As a White Dude with a full deck of privilege and a shitload of unlearning to do when it comes to an effort at anti-racism, I acknowledge that there’s always going to be imperfection, at best, in my understanding of the Black Experience. Too many people like me use that as an excuse to not even try, of course, preferring the comfort of a bubble in which ignoring racism is hardly ever recognized in and of itself as a racist act. As a White Dude, part of me resides inextricably in this bubble regardless of my physical location. There’s quite an echo in here. And while I do recognize that ignoring racism is itself a contribution to racism — of course it is — I’m still undoubtedly one of those unthinking contributors. And admitting this puts me no closer to our aforementioned understanding.

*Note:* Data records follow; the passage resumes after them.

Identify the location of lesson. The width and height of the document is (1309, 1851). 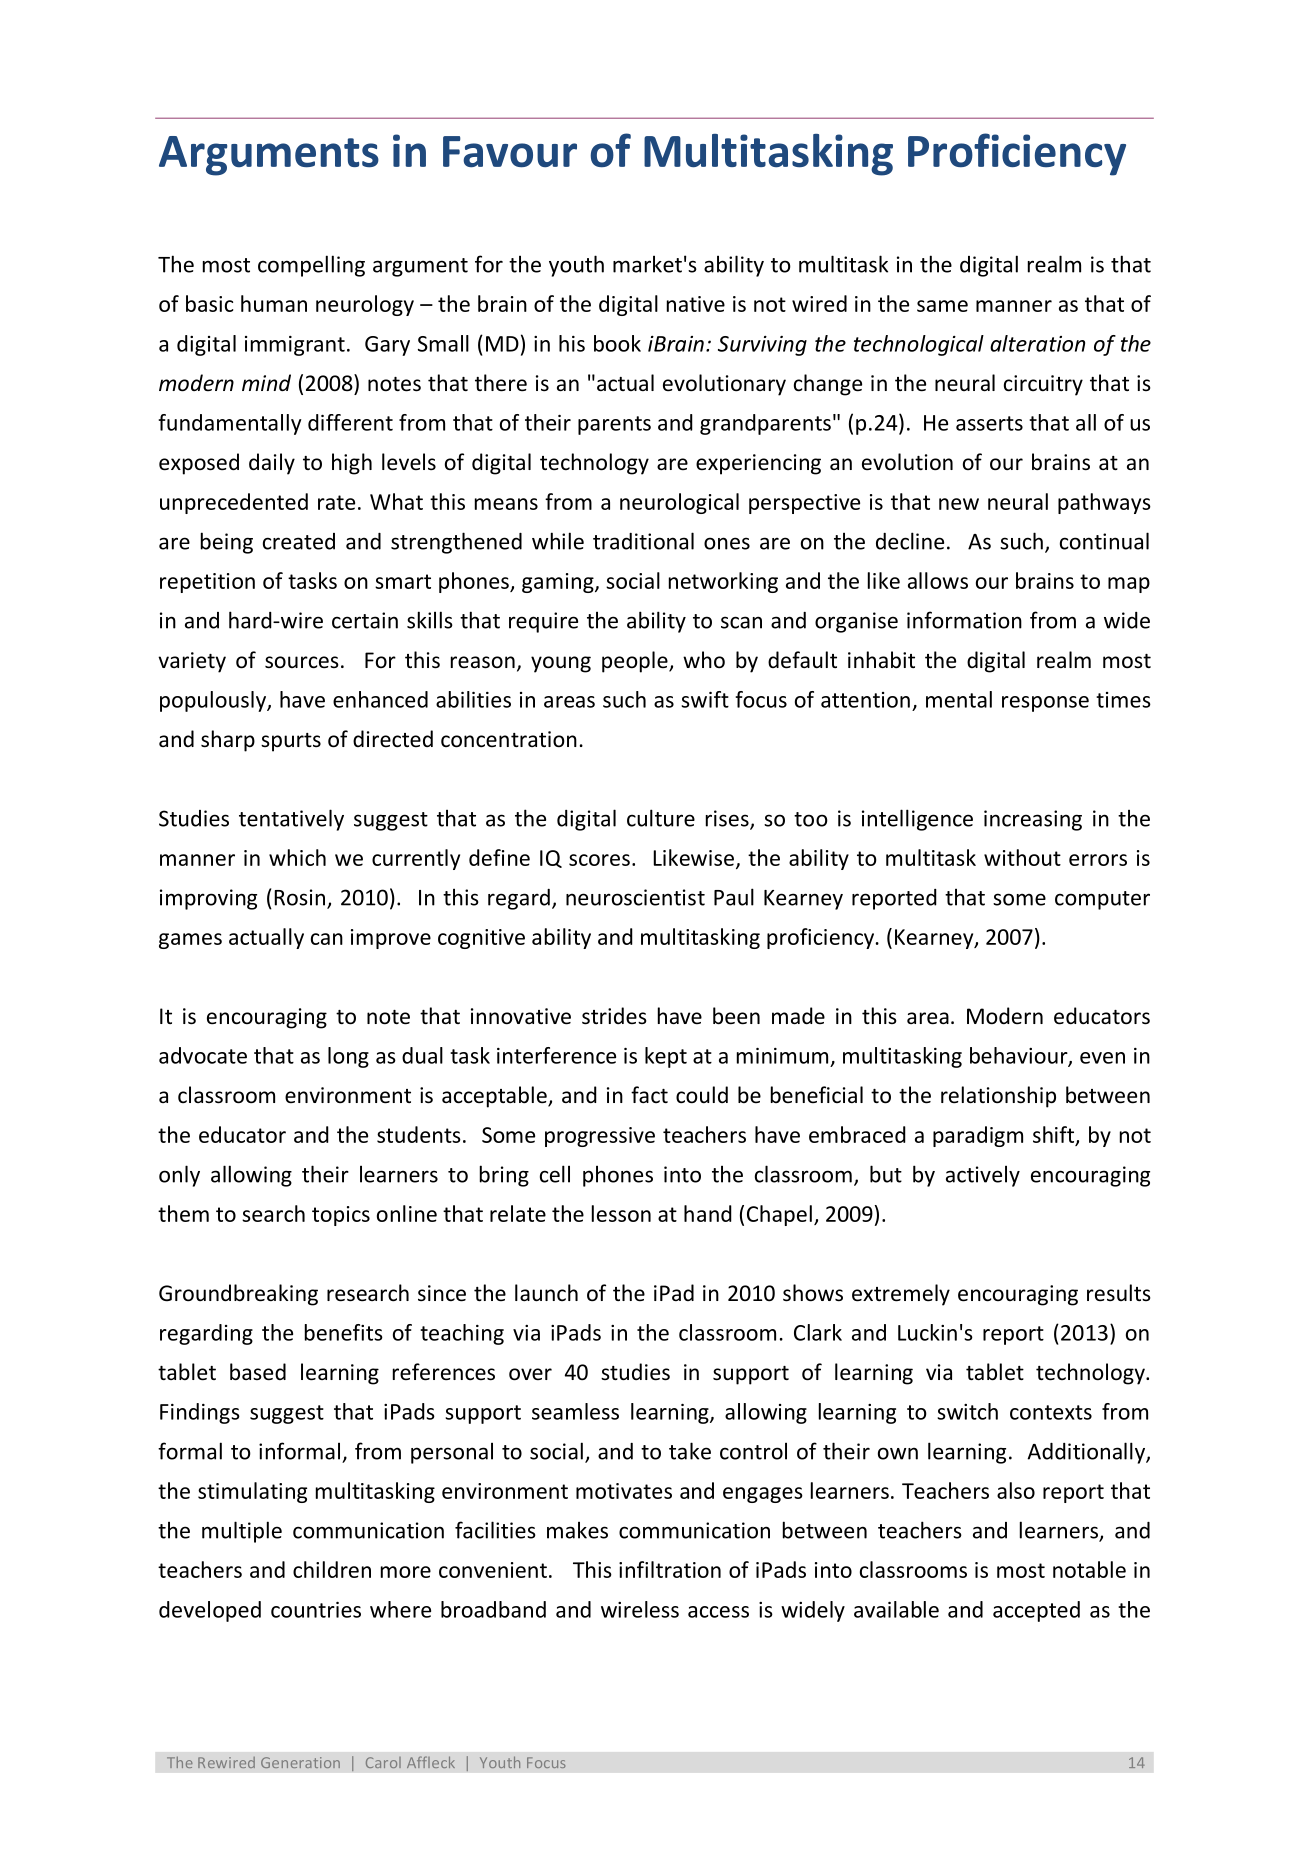
(621, 1213).
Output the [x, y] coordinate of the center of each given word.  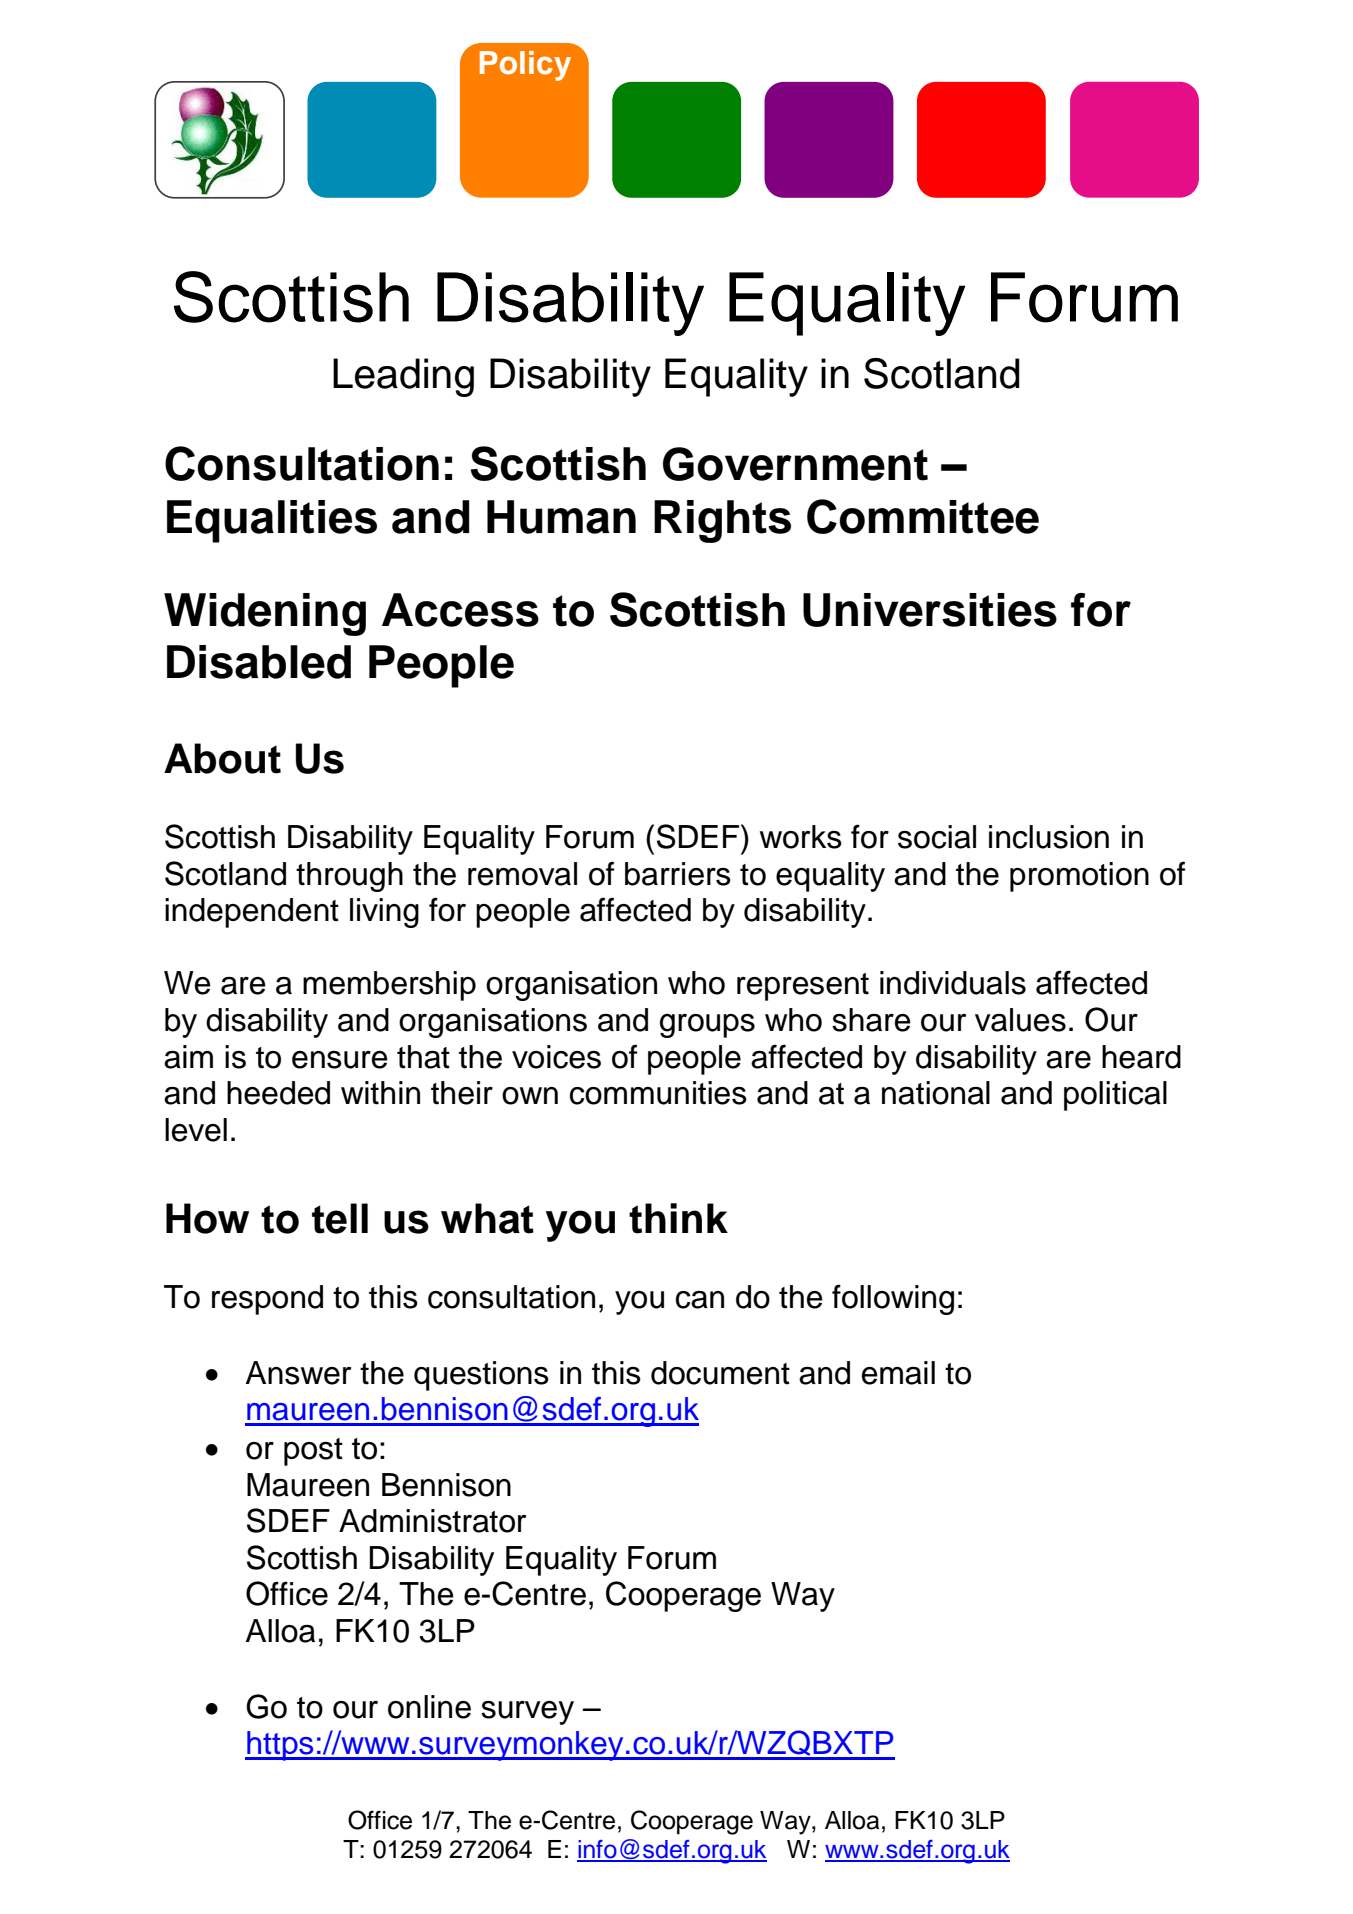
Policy [525, 66]
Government [795, 464]
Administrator [432, 1521]
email [898, 1373]
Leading [403, 377]
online [429, 1707]
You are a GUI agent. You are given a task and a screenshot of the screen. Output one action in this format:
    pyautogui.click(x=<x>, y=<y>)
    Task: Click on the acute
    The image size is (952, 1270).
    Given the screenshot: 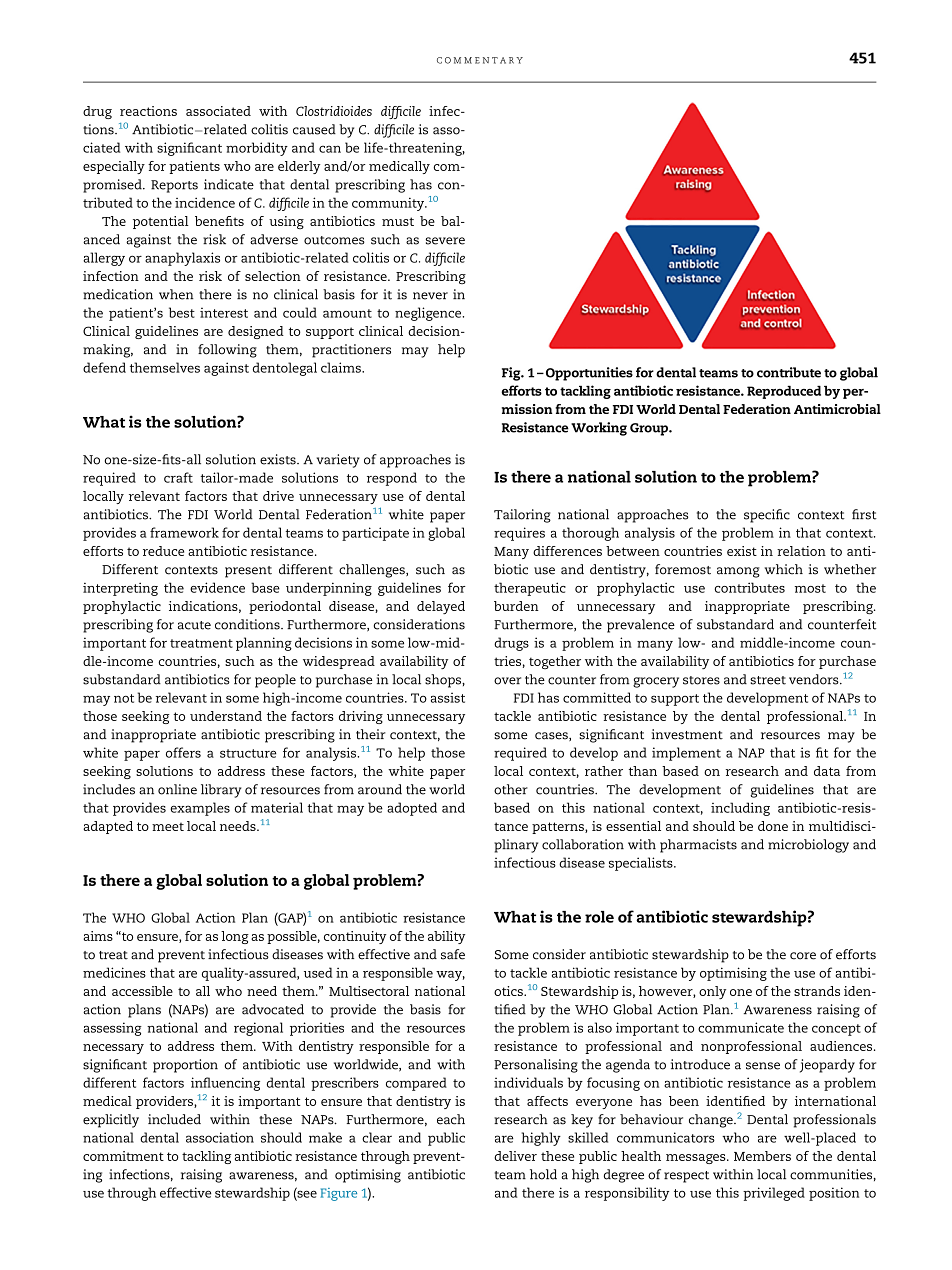 What is the action you would take?
    pyautogui.click(x=194, y=625)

Nine out of ten attempts to place myself outside of the bubble are too weak to even perforate it, and the tenth is a noble failure.

Amongst those measures of not-enough is the discovery, experience, discussion and championing of Black Art. This is too easy and not impactful enough to be considered “putting in the work” for us White Dudes, or to count as allyship in any meaningful sense. So I’m gonna sound really, really desperate to make a grand point here when I turn heel to assert that it’s also not nothing, because not nothing is hardly the bar we should be striving to clear. But when discovering, experiencing, discussing and championing something as vital as Mangrove, even this most passive engagement can result in challenging questions of the sort that are typically drowned out in the din of the benighted bubble.